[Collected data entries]

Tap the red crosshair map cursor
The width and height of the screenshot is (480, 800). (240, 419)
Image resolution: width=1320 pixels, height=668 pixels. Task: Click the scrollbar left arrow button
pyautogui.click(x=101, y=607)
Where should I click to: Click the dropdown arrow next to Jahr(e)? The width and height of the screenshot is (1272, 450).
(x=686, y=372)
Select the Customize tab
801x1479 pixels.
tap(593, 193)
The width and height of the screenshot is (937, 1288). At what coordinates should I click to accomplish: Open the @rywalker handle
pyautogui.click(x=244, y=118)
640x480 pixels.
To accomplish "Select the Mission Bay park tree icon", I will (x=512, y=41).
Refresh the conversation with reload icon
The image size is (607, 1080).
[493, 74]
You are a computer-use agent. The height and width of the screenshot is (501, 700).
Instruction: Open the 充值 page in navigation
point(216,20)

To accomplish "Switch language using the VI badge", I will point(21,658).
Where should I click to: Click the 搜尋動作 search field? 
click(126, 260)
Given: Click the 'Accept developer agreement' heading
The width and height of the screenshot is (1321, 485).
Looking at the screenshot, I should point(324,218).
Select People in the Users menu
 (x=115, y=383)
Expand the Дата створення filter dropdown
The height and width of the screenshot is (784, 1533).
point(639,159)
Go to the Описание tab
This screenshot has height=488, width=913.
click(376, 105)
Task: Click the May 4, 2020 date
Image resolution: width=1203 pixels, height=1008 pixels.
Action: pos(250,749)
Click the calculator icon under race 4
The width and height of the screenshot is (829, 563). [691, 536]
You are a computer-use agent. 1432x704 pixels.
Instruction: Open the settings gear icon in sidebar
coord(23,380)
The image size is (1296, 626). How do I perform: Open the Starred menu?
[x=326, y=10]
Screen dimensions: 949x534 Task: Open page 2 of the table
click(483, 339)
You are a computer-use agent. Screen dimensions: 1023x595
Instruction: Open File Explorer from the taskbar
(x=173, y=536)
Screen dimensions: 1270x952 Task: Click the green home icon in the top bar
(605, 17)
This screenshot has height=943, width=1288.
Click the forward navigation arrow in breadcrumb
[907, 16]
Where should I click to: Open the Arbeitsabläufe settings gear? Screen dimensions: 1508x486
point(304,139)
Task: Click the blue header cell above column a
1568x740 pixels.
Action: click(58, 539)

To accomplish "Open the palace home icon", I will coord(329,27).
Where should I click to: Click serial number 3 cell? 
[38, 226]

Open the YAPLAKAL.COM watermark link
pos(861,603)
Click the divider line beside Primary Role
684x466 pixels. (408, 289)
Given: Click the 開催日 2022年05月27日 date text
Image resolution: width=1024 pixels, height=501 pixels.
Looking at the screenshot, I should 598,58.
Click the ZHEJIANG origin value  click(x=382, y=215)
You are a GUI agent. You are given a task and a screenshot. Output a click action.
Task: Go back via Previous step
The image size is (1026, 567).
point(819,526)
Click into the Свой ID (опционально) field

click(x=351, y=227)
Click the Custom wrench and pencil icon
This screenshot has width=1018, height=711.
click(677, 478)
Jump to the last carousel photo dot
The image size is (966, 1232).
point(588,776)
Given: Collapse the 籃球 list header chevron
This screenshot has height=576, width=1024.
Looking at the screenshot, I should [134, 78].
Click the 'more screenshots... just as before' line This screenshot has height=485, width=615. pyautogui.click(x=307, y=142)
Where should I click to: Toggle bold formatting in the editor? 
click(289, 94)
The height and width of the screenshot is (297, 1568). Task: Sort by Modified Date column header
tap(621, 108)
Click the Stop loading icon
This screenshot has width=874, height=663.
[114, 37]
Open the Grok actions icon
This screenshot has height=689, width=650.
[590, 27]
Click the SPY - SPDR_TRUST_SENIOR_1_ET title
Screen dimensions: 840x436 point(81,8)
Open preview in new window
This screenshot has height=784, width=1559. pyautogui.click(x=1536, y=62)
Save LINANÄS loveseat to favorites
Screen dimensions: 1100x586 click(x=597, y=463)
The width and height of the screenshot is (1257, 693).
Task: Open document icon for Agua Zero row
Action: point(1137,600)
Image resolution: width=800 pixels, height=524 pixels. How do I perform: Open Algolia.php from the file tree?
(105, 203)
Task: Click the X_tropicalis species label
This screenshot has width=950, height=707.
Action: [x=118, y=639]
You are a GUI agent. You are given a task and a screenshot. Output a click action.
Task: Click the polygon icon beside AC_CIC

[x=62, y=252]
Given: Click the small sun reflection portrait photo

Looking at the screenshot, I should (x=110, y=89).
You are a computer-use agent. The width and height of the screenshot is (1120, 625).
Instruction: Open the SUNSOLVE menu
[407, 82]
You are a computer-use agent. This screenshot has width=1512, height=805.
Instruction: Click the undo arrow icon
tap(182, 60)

Exercise description
From the first line through the last, repeat the entries exactly.

Solution for this problem
Tap the red crosshair map cursor
The width and height of the screenshot is (480, 800). (240, 419)
Image resolution: width=1320 pixels, height=668 pixels. Task: Click the scrollbar left arrow button
pyautogui.click(x=101, y=607)
Where should I click to: Click the dropdown arrow next to Jahr(e)? The width and height of the screenshot is (1272, 450).
(x=686, y=372)
Select the Customize tab
801x1479 pixels.
tap(593, 193)
The width and height of the screenshot is (937, 1288). At what coordinates should I click to accomplish: Open the @rywalker handle
pyautogui.click(x=244, y=118)
640x480 pixels.
To accomplish "Select the Mission Bay park tree icon", I will (x=512, y=41).
Refresh the conversation with reload icon
The image size is (607, 1080).
[493, 74]
You are a computer-use agent. The height and width of the screenshot is (501, 700).
Instruction: Open the 充值 page in navigation
point(216,20)

To accomplish "Switch language using the VI badge", I will point(21,658).
Where should I click to: Click the 搜尋動作 search field? 
click(126, 260)
Given: Click the 'Accept developer agreement' heading
The width and height of the screenshot is (1321, 485).
Looking at the screenshot, I should point(324,218).
Select People in the Users menu
 (x=115, y=383)
Expand the Дата створення filter dropdown
The height and width of the screenshot is (784, 1533).
point(639,159)
Go to the Описание tab
This screenshot has height=488, width=913.
click(376, 105)
Task: Click the May 4, 2020 date
Image resolution: width=1203 pixels, height=1008 pixels.
Action: pos(250,749)
Click the calculator icon under race 4
The width and height of the screenshot is (829, 563). [691, 536]
You are a computer-use agent. 1432x704 pixels.
Instruction: Open the settings gear icon in sidebar
coord(23,380)
The image size is (1296, 626). How do I perform: Open the Starred menu?
[x=326, y=10]
Screen dimensions: 949x534 Task: Open page 2 of the table
click(483, 339)
You are a computer-use agent. Screen dimensions: 1023x595
Instruction: Open File Explorer from the taskbar
(x=173, y=536)
Screen dimensions: 1270x952 Task: Click the green home icon in the top bar
(605, 17)
This screenshot has height=943, width=1288.
Click the forward navigation arrow in breadcrumb
[907, 16]
Where should I click to: Open the Arbeitsabläufe settings gear? Screen dimensions: 1508x486
point(304,139)
Task: Click the blue header cell above column a
1568x740 pixels.
Action: click(58, 539)

To accomplish "Open the palace home icon", I will coord(329,27).
Where should I click to: Click serial number 3 cell? 
[38, 226]

Open the YAPLAKAL.COM watermark link
pos(861,603)
Click the divider line beside Primary Role
684x466 pixels. (408, 289)
Given: Click the 開催日 2022年05月27日 date text
Image resolution: width=1024 pixels, height=501 pixels.
Looking at the screenshot, I should 598,58.
Click the ZHEJIANG origin value  click(x=382, y=215)
You are a GUI agent. You are given a task and a screenshot. Output a click action.
Task: Go back via Previous step
The image size is (1026, 567).
point(819,526)
Click into the Свой ID (опционально) field

click(x=351, y=227)
Click the Custom wrench and pencil icon
This screenshot has width=1018, height=711.
click(677, 478)
Jump to the last carousel photo dot
The image size is (966, 1232).
point(588,776)
Given: Collapse the 籃球 list header chevron
This screenshot has height=576, width=1024.
Looking at the screenshot, I should [134, 78].
Click the 'more screenshots... just as before' line This screenshot has height=485, width=615. pyautogui.click(x=307, y=142)
Where should I click to: Toggle bold formatting in the editor? 
click(289, 94)
The height and width of the screenshot is (297, 1568). Task: Sort by Modified Date column header
tap(621, 108)
Click the Stop loading icon
This screenshot has width=874, height=663.
[114, 37]
Open the Grok actions icon
This screenshot has height=689, width=650.
[590, 27]
Click the SPY - SPDR_TRUST_SENIOR_1_ET title
Screen dimensions: 840x436 point(81,8)
Open preview in new window
This screenshot has height=784, width=1559. pyautogui.click(x=1536, y=62)
Save LINANÄS loveseat to favorites
Screen dimensions: 1100x586 click(x=597, y=463)
The width and height of the screenshot is (1257, 693).
Task: Open document icon for Agua Zero row
Action: point(1137,600)
Image resolution: width=800 pixels, height=524 pixels. How do I perform: Open Algolia.php from the file tree?
(105, 203)
Task: Click the X_tropicalis species label
This screenshot has width=950, height=707.
Action: [x=118, y=639]
You are a GUI agent. You are given a task and a screenshot. Output a click action.
Task: Click the polygon icon beside AC_CIC

[x=62, y=252]
Given: Click the small sun reflection portrait photo

Looking at the screenshot, I should (x=110, y=89).
You are a computer-use agent. The width and height of the screenshot is (1120, 625).
Instruction: Open the SUNSOLVE menu
[407, 82]
You are a computer-use agent. This screenshot has width=1512, height=805.
Instruction: Click the undo arrow icon
tap(182, 60)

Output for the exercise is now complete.